The agent runtime is the host process that connects an LLM to RAP tools. It's the equivalent of an MCP client, but designed for a world where tool calls are asynchronous and the runtime doesn't stay alive between them.

The runtime manages the conversation lifecycle: it receives inputs, maintains conversation state, runs LLM completions, dispatches tool calls, and delivers output. Tools never interact with the LLM directly — the runtime mediates everything.

The protocol doesn't prescribe how the runtime is built. The reference implementation (the Infinity Runtime) is a Rust crate that runs as both a Lambda function and a local CLI, using Amazon Bedrock for completions. But any process that can receive messages, call an LLM, POST HTTP requests, and persist state can serve as a RAP runtime. See Building a Runtime for implementation guidance.

Core responsibilities

Conversation state. The runtime owns the conversation history. Because the runtime is ephemeral (it exits between tool calls), state must be persisted to durable storage and reloaded on each invocation. The runtime is the single source of truth for what the LLM has seen and said.

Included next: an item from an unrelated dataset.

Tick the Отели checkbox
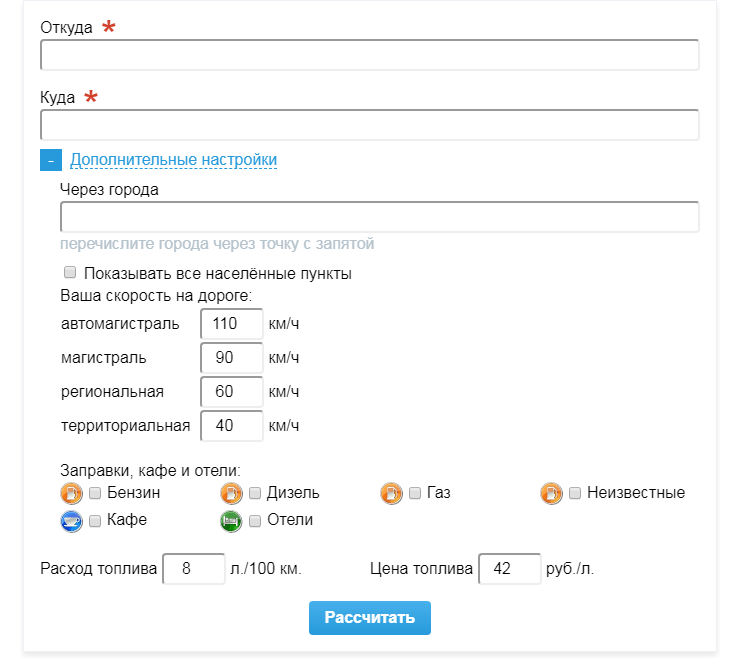The width and height of the screenshot is (742, 658). [x=255, y=521]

Tool dispatch. When the LLM produces a tool call, the runtime resolves it to an HTTP endpoint and POSTs the invocation. The tool acknowledges immediately. The runtime does not wait for the result — it persists state and exits. This fire-and-forget dispatch is what enables hibernation.

Result routing. Tool results, subscription events, and user messages all arrive through the same input channel. The runtime doesn't distinguish between them at the transport level — it loads state, appends the new message, and runs the LLM again. The group_id field routes messages to the correct conversation thread.

Tool definitions. The runtime maintains the set of available tools and their JSON Schema definitions. These are passed to the LLM on each completion request so it knows what tools it can call. How definitions are stored and loaded is implementation-specific.

Capabilities provided to tools

The invocation payload includes context that tools need to operate:

FieldPurpose
callback_urlWhere the tool should POST results. The runtime provides this so tools can return results asynchronously without knowing the runtime's internal architecture.
group_idThe conversation thread ID. Tools include this when returning results so the runtime routes them to the correct conversation.
user_idThe end user's identity, if available. Tools can use this for authorization, personalization, or audit logging.

Tools are fully decoupled from the runtime. They don't know what LLM is being used, what the conversation history looks like, or whether the runtime is a Lambda function or a CLI process. They receive a request, do their work, and POST the result to the callback URL.

Interruption model

Because the runtime is stateless and message-driven, interruptions are handled naturally. If a user sends a message while the agent is waiting for a tool result, the runtime simply starts, loads state, and processes the user message. When the tool result arrives later, it's processed as a separate invocation. The LLM sees both in its context and can reason about the sequence of events.

This means agents are always responsive to users, even while waiting for long-running operations.

Runtimes need to be careful about concurrency within a single conversation thread. If two messages for the same thread arrive close together (e.g. a user message and a tool result), processing them simultaneously could corrupt conversation state. The Infinity Runtime handles this by using a FIFO queue with message group IDs — messages within a thread are serialized, while different threads process concurrently. Other implementations might use database locks, optimistic concurrency control, or single-threaded processing per thread. The key invariant: within a thread, messages must be processed one at a time.